THE MINSTREL KING'S COURT



'Where throngs of knights and barons bold,
In weeds of peace, high triumphs hold,
With store of ladies, whose bright eyes
Rain influence, and judge the prize
Of wit or arms, while both contend
To win her grace whom all commend.'--L'Allegro.


The whole of the two Courts had to be received in the capital of
Lorraine in full state under the beautiful old gateway, but as
mediaeval pageants are wearisome matters this may be passed over,
though it was exceptionally beautiful and poetic, owing to the
influence of King Rene's taste, and it perfectly dazzled the two
Scottish princesses--though, to tell the truth, they were
somewhat disappointed in the personal appearance of their
entertainers, who did not come up to their notion of royalty.
Their father had been a stately and magnificent man; their
mother a beautiful woman. Henry VI. was a tall, well-made,
handsome man, with Plantagenet fairness and regularity of
feature and a sweetness all his own; but both these kings were,
like all the house of Valois, small men with insignificant
features and sallow complexions. Rene, indeed, had a
distinction about him that compensated for want of beauty, and
Charles had a good-natured, easy, indolent look and gracious
smile that gave him an undefinable air of royalty. Rene's
daughters were both very lovely, but their beauty came from the
other side of the house, with the blood of Charles the Great,
through their mother, the heiress of Lorraine.
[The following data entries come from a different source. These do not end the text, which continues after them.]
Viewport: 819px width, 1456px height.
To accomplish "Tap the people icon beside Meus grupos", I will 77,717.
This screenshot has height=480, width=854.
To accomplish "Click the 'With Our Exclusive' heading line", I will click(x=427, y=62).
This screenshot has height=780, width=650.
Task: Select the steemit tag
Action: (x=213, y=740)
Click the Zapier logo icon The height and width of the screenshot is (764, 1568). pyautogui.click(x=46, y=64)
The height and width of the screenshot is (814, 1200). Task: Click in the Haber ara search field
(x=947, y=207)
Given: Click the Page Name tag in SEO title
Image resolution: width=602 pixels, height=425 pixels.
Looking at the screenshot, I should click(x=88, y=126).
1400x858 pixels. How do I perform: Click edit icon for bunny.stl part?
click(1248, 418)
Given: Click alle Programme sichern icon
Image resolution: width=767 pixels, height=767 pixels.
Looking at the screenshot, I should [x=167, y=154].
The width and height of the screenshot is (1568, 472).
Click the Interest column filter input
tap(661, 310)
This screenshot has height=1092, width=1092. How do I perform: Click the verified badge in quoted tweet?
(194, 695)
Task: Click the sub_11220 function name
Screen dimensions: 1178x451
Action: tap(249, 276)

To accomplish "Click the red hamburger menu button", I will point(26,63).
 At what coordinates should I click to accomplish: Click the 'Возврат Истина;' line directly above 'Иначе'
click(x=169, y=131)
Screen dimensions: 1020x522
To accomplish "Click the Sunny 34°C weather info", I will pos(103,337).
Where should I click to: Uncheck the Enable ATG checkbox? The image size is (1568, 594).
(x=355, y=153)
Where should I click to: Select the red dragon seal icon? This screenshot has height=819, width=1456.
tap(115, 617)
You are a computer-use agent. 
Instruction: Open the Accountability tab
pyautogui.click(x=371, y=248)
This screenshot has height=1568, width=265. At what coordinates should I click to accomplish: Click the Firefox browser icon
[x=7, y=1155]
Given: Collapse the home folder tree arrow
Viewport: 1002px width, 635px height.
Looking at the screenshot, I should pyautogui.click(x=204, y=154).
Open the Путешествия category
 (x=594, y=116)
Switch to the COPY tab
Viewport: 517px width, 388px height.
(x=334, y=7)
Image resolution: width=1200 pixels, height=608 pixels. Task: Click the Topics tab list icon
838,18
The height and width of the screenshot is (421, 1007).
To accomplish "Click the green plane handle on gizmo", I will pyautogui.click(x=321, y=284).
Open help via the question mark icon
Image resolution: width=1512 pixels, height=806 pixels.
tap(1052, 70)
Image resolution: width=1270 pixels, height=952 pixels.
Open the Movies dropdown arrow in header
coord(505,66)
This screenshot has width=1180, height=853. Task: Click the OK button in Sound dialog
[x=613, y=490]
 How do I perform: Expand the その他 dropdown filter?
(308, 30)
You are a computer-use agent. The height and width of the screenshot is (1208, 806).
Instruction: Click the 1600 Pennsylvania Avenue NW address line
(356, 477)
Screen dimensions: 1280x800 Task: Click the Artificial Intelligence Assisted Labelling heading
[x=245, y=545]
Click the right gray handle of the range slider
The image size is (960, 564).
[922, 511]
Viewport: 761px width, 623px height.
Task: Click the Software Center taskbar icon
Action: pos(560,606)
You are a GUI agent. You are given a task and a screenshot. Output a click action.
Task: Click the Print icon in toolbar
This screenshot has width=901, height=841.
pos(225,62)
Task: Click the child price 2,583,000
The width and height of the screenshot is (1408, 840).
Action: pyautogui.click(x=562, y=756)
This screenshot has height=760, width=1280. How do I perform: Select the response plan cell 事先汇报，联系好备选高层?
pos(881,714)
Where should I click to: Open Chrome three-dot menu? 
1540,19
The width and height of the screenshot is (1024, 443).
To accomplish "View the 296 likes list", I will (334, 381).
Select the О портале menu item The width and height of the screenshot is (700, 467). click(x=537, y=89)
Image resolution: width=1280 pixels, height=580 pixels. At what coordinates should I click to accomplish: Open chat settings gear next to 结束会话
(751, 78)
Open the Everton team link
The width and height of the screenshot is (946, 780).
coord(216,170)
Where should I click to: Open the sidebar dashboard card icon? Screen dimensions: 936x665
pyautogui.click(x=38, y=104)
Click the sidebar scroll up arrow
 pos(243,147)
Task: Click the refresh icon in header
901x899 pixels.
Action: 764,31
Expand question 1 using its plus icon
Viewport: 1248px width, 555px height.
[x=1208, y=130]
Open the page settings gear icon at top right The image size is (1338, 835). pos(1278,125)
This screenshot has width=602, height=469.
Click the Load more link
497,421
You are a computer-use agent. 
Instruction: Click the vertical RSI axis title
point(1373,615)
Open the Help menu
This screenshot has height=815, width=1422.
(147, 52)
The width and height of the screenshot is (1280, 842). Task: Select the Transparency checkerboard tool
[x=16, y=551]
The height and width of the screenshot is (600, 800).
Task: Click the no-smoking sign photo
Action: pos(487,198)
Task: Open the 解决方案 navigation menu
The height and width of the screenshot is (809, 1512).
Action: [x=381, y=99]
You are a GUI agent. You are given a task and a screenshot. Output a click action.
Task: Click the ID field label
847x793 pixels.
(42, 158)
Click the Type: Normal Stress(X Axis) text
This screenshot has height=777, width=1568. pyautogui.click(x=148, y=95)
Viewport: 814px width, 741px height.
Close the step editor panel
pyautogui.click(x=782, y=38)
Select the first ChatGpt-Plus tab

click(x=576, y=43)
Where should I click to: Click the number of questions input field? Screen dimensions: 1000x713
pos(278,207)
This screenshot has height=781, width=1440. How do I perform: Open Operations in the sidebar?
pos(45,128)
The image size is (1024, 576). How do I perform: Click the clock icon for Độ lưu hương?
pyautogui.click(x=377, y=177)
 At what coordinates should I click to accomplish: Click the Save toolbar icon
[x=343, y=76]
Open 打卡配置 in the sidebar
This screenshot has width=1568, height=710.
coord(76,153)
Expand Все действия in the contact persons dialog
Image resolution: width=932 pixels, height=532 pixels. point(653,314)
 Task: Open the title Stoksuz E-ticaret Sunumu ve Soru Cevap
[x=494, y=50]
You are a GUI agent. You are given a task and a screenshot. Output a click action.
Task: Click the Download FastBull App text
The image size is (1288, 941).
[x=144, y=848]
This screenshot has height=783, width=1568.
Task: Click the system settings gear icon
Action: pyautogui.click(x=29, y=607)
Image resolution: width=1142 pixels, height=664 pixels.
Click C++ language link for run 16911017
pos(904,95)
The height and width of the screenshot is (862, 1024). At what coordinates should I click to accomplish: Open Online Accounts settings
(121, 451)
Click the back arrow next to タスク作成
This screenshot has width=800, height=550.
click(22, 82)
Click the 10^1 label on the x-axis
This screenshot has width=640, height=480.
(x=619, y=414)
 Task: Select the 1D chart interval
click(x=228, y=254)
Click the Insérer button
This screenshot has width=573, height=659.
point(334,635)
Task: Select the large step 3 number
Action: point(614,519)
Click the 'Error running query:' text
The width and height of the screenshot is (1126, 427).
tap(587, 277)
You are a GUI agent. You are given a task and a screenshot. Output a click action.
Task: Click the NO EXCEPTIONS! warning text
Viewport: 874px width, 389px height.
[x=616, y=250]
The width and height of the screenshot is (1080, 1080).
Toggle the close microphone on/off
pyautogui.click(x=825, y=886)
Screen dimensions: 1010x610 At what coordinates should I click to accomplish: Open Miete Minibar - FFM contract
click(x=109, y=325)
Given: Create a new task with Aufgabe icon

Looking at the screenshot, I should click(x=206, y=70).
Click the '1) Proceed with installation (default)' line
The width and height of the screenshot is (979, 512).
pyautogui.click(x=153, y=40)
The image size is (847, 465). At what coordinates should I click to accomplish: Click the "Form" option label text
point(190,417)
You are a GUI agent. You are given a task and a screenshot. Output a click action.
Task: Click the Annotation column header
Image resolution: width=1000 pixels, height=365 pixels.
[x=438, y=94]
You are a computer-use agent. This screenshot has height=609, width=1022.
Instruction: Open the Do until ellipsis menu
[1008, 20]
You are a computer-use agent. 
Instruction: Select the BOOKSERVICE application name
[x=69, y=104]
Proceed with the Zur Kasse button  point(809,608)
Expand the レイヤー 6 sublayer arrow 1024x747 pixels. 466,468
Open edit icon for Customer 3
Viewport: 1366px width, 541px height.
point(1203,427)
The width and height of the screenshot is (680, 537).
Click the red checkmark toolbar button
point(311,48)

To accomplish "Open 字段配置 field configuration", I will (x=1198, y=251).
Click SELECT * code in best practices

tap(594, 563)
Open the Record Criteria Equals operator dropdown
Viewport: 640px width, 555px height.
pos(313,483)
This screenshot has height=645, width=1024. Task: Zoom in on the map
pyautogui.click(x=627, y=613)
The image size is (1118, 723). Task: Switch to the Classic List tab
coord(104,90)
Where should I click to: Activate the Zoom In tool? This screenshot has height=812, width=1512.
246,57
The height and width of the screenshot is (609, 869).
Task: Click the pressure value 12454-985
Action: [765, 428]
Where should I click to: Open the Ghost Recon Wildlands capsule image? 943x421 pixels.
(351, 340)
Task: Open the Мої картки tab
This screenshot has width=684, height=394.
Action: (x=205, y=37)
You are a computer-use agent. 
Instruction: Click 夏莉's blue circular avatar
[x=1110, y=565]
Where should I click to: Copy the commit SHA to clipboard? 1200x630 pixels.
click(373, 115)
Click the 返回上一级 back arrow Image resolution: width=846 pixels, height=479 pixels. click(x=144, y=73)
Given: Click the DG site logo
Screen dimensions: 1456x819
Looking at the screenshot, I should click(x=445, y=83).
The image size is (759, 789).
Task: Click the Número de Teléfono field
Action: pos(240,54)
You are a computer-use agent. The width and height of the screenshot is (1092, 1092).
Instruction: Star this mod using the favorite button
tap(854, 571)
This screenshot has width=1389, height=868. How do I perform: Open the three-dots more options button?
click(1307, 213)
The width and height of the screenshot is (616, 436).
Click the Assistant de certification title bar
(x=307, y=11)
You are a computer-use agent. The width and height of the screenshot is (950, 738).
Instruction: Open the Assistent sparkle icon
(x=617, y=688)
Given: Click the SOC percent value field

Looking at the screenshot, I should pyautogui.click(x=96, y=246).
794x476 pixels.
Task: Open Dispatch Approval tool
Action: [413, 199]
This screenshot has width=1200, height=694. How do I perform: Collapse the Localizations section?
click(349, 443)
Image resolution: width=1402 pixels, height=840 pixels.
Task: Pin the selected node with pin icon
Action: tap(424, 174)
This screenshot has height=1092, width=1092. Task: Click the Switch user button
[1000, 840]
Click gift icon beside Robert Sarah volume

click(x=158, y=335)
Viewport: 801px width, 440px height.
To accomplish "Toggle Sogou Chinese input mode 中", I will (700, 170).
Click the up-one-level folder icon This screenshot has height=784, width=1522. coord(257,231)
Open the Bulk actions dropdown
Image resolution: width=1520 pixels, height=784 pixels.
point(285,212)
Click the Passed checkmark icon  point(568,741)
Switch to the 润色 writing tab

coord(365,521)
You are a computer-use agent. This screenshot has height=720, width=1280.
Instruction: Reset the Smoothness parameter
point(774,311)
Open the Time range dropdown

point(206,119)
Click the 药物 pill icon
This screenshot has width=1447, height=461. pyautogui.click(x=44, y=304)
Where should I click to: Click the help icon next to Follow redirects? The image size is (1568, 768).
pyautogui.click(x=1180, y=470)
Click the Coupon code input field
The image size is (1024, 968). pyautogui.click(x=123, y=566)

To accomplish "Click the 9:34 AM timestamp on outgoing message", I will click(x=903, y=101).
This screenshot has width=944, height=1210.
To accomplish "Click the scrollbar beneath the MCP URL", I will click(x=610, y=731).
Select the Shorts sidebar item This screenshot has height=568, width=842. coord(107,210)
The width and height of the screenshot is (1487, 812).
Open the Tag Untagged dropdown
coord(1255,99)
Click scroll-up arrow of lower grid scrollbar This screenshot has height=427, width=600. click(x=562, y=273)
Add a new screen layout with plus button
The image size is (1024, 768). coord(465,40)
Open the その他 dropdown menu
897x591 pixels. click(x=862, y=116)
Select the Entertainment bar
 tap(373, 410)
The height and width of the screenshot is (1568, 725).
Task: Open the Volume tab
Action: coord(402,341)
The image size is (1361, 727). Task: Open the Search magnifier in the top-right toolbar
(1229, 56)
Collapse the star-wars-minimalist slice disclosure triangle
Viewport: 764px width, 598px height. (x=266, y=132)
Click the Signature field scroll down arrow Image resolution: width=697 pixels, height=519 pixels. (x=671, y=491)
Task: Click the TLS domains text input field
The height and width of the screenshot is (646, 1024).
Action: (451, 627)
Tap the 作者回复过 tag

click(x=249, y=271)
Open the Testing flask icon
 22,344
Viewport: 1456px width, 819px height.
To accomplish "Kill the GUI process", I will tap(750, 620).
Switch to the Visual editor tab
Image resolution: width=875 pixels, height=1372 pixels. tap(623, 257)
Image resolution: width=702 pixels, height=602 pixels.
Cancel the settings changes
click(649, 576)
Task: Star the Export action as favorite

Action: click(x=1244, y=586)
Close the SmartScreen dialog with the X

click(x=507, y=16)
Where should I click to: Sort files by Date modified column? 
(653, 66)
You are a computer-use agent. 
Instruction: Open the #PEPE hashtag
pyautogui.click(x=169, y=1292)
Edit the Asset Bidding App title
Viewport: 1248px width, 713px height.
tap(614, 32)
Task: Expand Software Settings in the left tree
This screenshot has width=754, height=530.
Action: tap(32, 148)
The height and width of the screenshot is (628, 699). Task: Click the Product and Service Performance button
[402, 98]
There was a curious contrast between the brothers-in-law,
Charles, when dismounting at the castle gate, not disguising his
weariness and relief that it was over, and Rene, eager and
anxious, desirous of making all his bewildering multitude of
guests as happy as possible, while the Dauphin Louis stood by,
half interested and amused, half mocking. He was really fond of
his uncle, though in a contemptuous superior sort of manner,
despising his religious and honourable scruples as mere
simplicity of mind.

Rene of Anjou has been hardly dealt with, as is often the case
with princes upright, religious, and chivalrous beyond the
average of their time, yet without the strength or the genius to
enforce their rights and opinions, and therefore thrust aside.
After his early unsuccessful wars his lands of Provence and
Lorraine were islands of peace, prosperity, and progress, and
withal he was an extremely able artist, musician, and poet,
striving to revive the old troubadour spirit of Provence, and
everywhere casting about him an atmosphere of refinement and
kindliness.

The hall of his hotel at Nanci was a beautiful place, with all
the gorgeous grace of the fifteenth century, and here his guests
assembled for supper soon after their arrival, all being placed
as much as possible according to rank. Eleanor found herself
between a deaf old Church dignitary and Duke Sigismund, on whose
other side was Yolande, the Infanta, as the Provencals called
the daughter of Rene; while Jean found the Dauphin on one side
of her and a great French Duke on the other. Louis amused
himself with compliments and questions that sometimes nettled
her, sometimes pleased her, giving her a sense that he might
admire her beauty, but was playing on her simplicity, and trying
to make her betray the destitution of her home and her purpose
in coming.

Eleanor, on the other hand, found her cavalier more simple than herself. In fact, he properly belonged to the Infanta, but she
paid no attention to him, nor did the Bishop try to speak to the
Scottish princess. Sigismund's French was very lame, and
Eleanor's not perfect, but she had a natural turn for languages,
and had, in the convent, picked up some German, which in those
days had many likenesses to her own broad Scotch. They made one
another out, between the two languages, with signs, smiles, and laughter, and whereas the subtilties along the table represented
the entire story of Sir Gawain and his Loathly Lady, she
contrived to explain the story to him, greatly to his
edification; and they went on to King Arthur, and he did his
best to narrate the German reading of Sir Parzival. The
difficulties engrossed them till the rose-water was brought in
silver bowls to wash their fingers, on which Sigismund, after
observing and imitating the two ladies, remarked that they had
no such Schwarmerci in Deutschland, and Yolande looked as if she
could well believe it, while Elleen, though ignorant of the
meaning of his word, laughed and said they had as little in
Scotland.

There was still an hour of daylight to come, and moon-rise would
not be far off, so that the hosts proposed to adjourn to the
garden, where fresh music awaited them.

King Rene was an ardent gardener. His love of flowers was
viewed as one of his weaknesses, only worthy of an old Abbot,
but he went his own way, and the space within the walls of his
castle at Nanci was lovely with bright spring flowers,
blossoming trees, and green walks, where, as Lady Suffolk said,
her grandfather could have mused all day and all night long, to
the sound of the nightingales.

But what the sisters valued it for was that they could ramble
away together to a stone bench under the wall, and there sit at
perfect ease together and pour out their hearts to one another.
Margaret, indeed, seemed to bask in their presence, and held
them as they leant against her as if to convince herself of
their reality, and yet she said that they knew not what they did
when they put the sea between themselves and Scotland, nor how
sick the heart could be for its bonnie hills.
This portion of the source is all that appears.